Well, I mean, we've got -- actually, tertiary in total was not too dissimilar at this point. Our total LOE is a little bit lower than our tertiary, but it's only a couple of dollars -- it's less than a couple of dollars a barrel difference.

But they kind of interchange and one helps the other. I mean, I think we're focused on every line item.

CO2 will come down a little bit more if prices stay low further, I think we'll optimize it. Power and fuel were, as Brad said, we're looking at ways to reduce power costs.

The NGL plants, other ways to maybe make our own power from natural gas or whatever or ways to potentially help that. Labor, we're trying to manage that.

Repairs and maintenance, that probably will be largely what can we get out of the vendors. Chemicals, we're working on the vendors.

Also, some of the IITs have shown ways of maybe we can do a little bit more predictive use of the chemicals and, therefore, use a little bit less in addition to lowering the cost per unit. So we're focused on all of those.

I think LOE has continued to trend down over the last year and I think we have some more room to get that a little bit lower. But capital, we -- it's just -- we had to focus on capital too much, it's a little harder nature [ph], but we did come in under budget in 2014, and that was part of the reason we generated free cash flow.

And so we're continuing to monitor capital very closely and look for ways to improve that. For instance, at CCA, we're changing the well design a bit and we're going to drill a vertical well with 2 horizontal legs.

We get a little bit more bang for the buck, and it's still very economic at these prices. So continually, we're working for ways to improve our efficiencies.

Andrew Coleman - Raymond James & Associates, Inc., Research Division

Okay, all right. And then, did you say -- I heard part of the initial comments, I had to jump off for a minute, but did you guys give a comment in terms of how many conversions -- how many producers to injectors or new injectors will be drilled in 2015 to expand the patterns and keep moving the PDPs along?

Phil Rykhoek

No, we didn't. I don't know that I know that number, either.

We are expanding patterns at Bell Creek. Well, all of the fields that are growing generally are having expanding, but Hastings, Bell Creek are the 2 biggest.

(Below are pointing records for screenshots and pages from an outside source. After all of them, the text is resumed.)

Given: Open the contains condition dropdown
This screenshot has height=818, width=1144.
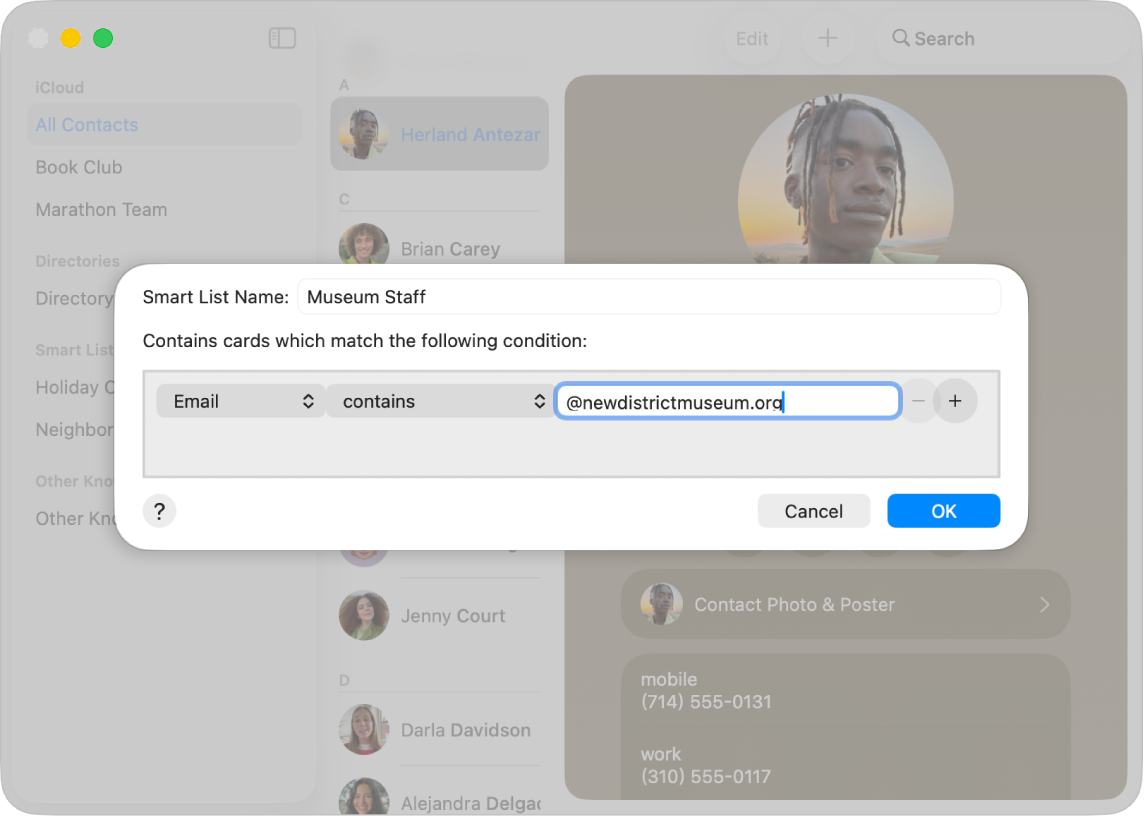Looking at the screenshot, I should pos(438,401).
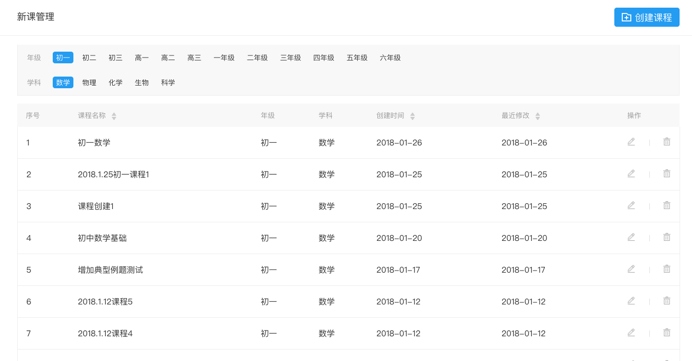Choose the 科学 subject filter
The image size is (692, 361).
pos(168,83)
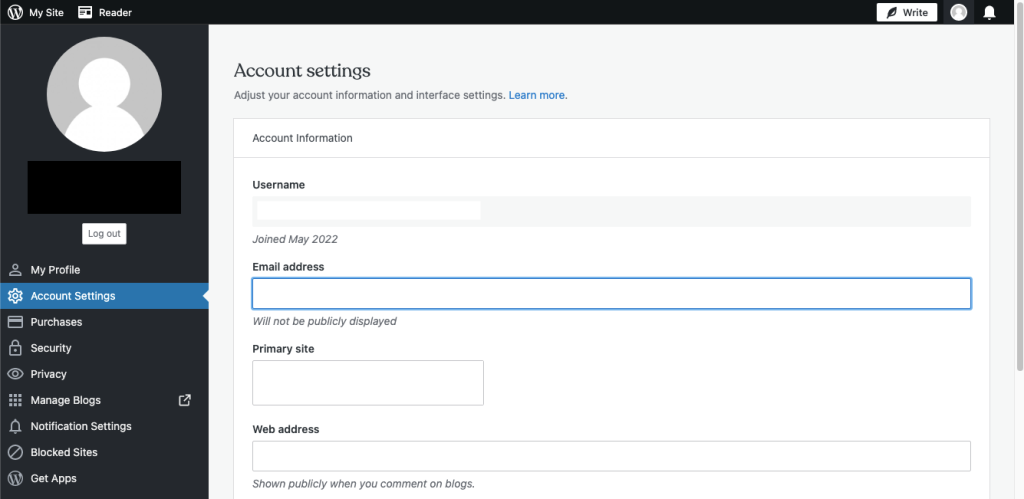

Delhi, potentially, is pretty much fully developed. And Oyster Bayou is pretty much fully developed.

Operator

[Operator Instructions] And we have no additional questions. I'll turn it back to the speakers for closing remarks.

Ross Campbell

Thank you, Lori. Before you go, let me cover a few housekeeping items.

On the conference front, Mark Allen will be giving a presentation at the JPMorgan Global High Yield & Leveraged Finance Conference in Miami, and Phil will be presenting at the Crédit Suisse 20th Annual Energy Summit, both of which will occur on February 24. The webcast for Phil's presentation will be accessible through the Investor Relations website.

Lastly, for your calendars, we plan to report first quarter 2015 results on Wednesday, May 6, 2015, and hold our conference call that day at our usual time of 10:00 a.m. Central.

Thank you again for joining us on today's call, and we look forward to keeping you updated as our progress continues.